- Set problem A
Reproduce the entries from the line containing "Click the Subscribe" through the end of the entries, inclusive, keeping every line unchanged.
---- Passage given
Mint-Chip Ice Cream Whip, Page 137
Let me just say that this is a total “cheat” of a recipe. It’s a prime example of “dirty keto,” since it’s not what you’d call “clean eating” under any circumstances. And I wouldn’t have considered it unless Emilie or another keto writer suggested it.
I’m talking about Cool Whip. It now comes in a version called Zero Sugar.
If you serve this dessert in fancy little dessert cups or glasses, I suggest calling it “Syllabub.” Chances are no one will know what that means, and it will sound posh. Maybe even French posh.
I’m not a fan of frozen non-dairy dessert toppings, even if it’s sugar-free. But now and again, this might just be what you need to hit the spot. As Emilie describes, it’s not really ice cream, just a little ice-cream-esque dessert that comes together quickly.
The prep for this one calls for putting the Cool Whip into the fridge for four hours to thaw. Don’t let it sit out or microwave this stuff because it will separate. Why? It’s non-dairy, and this commercial from about ten years ago (“Oil? Or Cream?” ) explains the difference. Read more on Kraft’s website.
Oh, and one more thing: I couldn’t get the white chocolate sugar-free pudding here, so I used regular chocolate sugar-free pudding. This, too, worked fine. The setup:
Once your Zero Sugar Cool Whip is sufficiently thawed to a soft texture, dump it into a bowl:
Add in the rest of the ingredients:
Chop the mint patties up fine:
And discover that the bowl you picked up is too small, so you switch to a larger one because it all fits in the dishwasher:
Fold carefully to mix:
Add it back to the Cool Whip container and stash it in the freezer for a couple of hours.
When it’s stiffened up a bit, it’s ready to dish out and serve.
Don’t serve it from the Cool Whip container if you’re trying to be fancy and call it syllabub. However, if you collect this fine piece of culinary Americana, here’s another reason to add to your “collection.”
And if you’re a fan of regular Cool Whip, here’s a new dessert for you, whether you’re eating keto or not. I’m sure it would work well with the regular stuff, too. If you try it, leave a comment about it.
The first time I made it, I mentioned it to BF and offered him some. He declined. Amazing, because he’s a huge fan of the power of Listerine. But with the chicken and Brussels sprouts for dinner, he was open to trying some, and he really enjoyed a dish of this fast and non-fancy keto dessert.
Here’s the printable recipe:
Mint Chip Ice-Cream Whip
- 1 8-ounce Container sugar-free whipped topping, thawed Do this by leaving in the fridge for four hours--don't leave it out or microwave
- 2 tblsp Sugar-free white chocolate pudding mix I used sugar free chocolate because I couldn't find white chocolate.
--------
---- Task inputs
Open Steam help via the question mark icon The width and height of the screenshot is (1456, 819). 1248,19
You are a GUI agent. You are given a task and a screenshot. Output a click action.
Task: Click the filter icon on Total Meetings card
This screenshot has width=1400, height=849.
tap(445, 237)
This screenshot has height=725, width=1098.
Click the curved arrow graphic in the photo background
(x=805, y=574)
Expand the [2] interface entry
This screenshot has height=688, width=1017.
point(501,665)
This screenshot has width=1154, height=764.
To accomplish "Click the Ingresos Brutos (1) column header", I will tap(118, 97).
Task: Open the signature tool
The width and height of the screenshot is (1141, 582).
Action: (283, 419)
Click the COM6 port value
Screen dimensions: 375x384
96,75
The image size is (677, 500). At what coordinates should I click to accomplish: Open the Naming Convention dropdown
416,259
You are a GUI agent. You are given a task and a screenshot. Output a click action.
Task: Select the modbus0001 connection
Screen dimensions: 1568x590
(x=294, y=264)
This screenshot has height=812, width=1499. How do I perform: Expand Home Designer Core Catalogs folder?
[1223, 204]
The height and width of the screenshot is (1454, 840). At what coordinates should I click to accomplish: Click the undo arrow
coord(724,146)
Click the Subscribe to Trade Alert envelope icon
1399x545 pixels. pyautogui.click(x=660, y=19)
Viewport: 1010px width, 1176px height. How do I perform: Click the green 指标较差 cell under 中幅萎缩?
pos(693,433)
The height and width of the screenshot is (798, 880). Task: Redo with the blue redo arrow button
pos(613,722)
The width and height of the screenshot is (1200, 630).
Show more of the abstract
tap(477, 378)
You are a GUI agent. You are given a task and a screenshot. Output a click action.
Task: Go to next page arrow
--------
- Set problem B
List every word or phrase that the Mint-Chip Ice Cream Whip text puts inside quotation marks.

- Worked solution A
Click the Subscribe to Trade Alert envelope icon
1399x545 pixels. pyautogui.click(x=660, y=19)
Viewport: 1010px width, 1176px height. How do I perform: Click the green 指标较差 cell under 中幅萎缩?
pos(693,433)
The height and width of the screenshot is (798, 880). Task: Redo with the blue redo arrow button
pos(613,722)
The width and height of the screenshot is (1200, 630).
Show more of the abstract
tap(477, 378)
You are a GUI agent. You are given a task and a screenshot. Output a click action.
Task: Go to next page arrow

- Worked solution B
- cheat
- dirty keto
- clean eating
- Syllabub
- Oil? Or Cream?
- collection